The general treatment options include:

  • Course of antibiotics
  • Localized steroid injections
  • Surgical repair of the nerve
  • Physiotherapeutic rehabilitation of nerve and muscle weakness

Over 70% of individuals regain full function within six months of the paralysis while some individuals may sustain some loss of function for the rest of their lives.

Bell's Palsy Treatment

Bell's Palsy is a condition in which the underlying cause of facial paralysis is unknown even after all medical tests. The condition may only be treated with a conservative therapeutic regime. A similar approach is used for facial palsy alongside the disease-specific treatment.

Dry Eye Care

The loss of blinking movement in the droopy eye and reduced tearing cause dryness of the eye, which may last from weeks to months. This causes a risk of corneal ulcer and vision damage, which is why appropriate eye care should be started as soon as possible. This includes:

  • Managing hydration with a healthy water intake (8 glasses per day).
  • Regular use of lubricating eye drops.
  • Use of lubricating ointment and taping the eye shut, during sleep.
  • Protection from wind and air-conditioning.
  • Use of humidifiers at home and at the workplace.
  • Use of scleral lenses.

In chronic cases, blinking deficiency of the eye is corrected surgically.

Dry Mouth Care

Improper lip seal and reduced production of saliva lead to dry mouth in individuals with Bell's Palsy. This can lead to a number of problems.

  • Saliva is important for gum health and prevents tooth decay. It is recommended to maintain good hygiene and use special toothpaste and mouthwash that doesn't have alcohol content, which can act as a drying agent.
  • Lack of saliva means loss of lubrication in the mouth. Keeping a water bottle handy and frequently sipping water is helpful. Add gravy and sauces to your meals to compensate for the lack of lubrication.
  • Avoid smoking, alcohol, and caffeine.

Drinking and Eating

Facial palsy can make it difficult to eat or drink with a dysfunctional lip seal and there might be a lot of mess while doing so.
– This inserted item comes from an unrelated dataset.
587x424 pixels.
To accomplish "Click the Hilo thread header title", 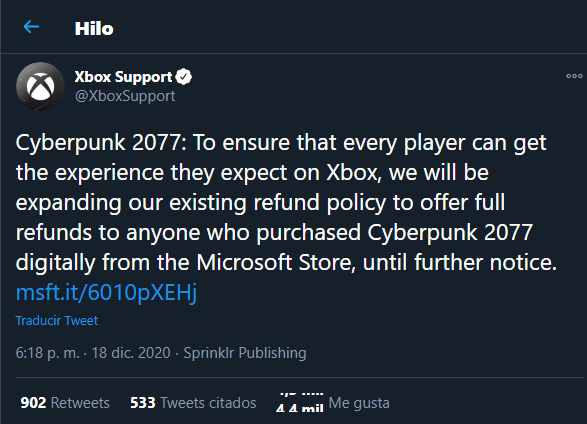I will (x=94, y=29).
Here are a few steps that make help prevent that:

  • Have a soft chewable diet and avoid hard and excessively chewy foods.
  • Avoid foods with mixed consistency such as milk and cereal.
  • Avoid dry, crumbly foods, as they may trigger a cough.
  • Use a Kapi-cup for water so you don't have to tip your head back while drinking water, as that may lead to coughing or choking.
  • After meals, clear out food bits with your finger, for better hygiene.
  • Your food intake will reduce, so adding dietary supplements will be a wiser step for maintaining good health.
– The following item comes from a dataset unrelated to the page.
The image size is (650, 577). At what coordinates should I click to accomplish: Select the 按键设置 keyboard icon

  • Talk slowly, while facing the listener so they can understand you through lip reading.
  • Support your floppy cheek with your palm while you're talking.
  • Frequently sip water during presentations to prevent dry mouth.

Physical Therapy for Bell's Palsy

PT for Bell's Palsy includes retraining the neuromuscular function through exercises and electrical modalities. It includes:

  • Massage therapy: to improve blood flow in the affected area and induce relaxation of muscles.
  • Relaxation and Breathing Exercises: to prevent muscle twitch or spasms due to stress.
  • Assisted Exercise: to help initiate movement and retrain the muscle for certain movements.
  • Active Movement: so the muscle learns to perform controlled movements.
  • Resisted Exercise: to increase the strength and endurance of the muscles, so they can function for longer durations without fatigue.
  • Task-Specific Movements such as:
    • Blowing through a straw
    • Pouting while sucking your cheeks in
    • Tongue spread over the teeth
    • Smiling
    • Looking up or down

Your therapist will guide you through the rehabilitation regime, and prescribe home exercises to retain progress.

Remember, consistency is the key here, for a quicker recovery. But your focus should be on the quality of movement, not the number of repetitions.

NOTE: Forcing or overworking the paralyzed muscles can lead to faulty rewiring of the nerve function, called synkinesis. This means that your intentional action and the resultant action of the muscle will not be coordinated. It is a common problem about which your therapist will also guide you. If you develop Synkinesis, there's a special therapy designed for its rehabilitation that goes on for over a year. It is known as Mime Therapy.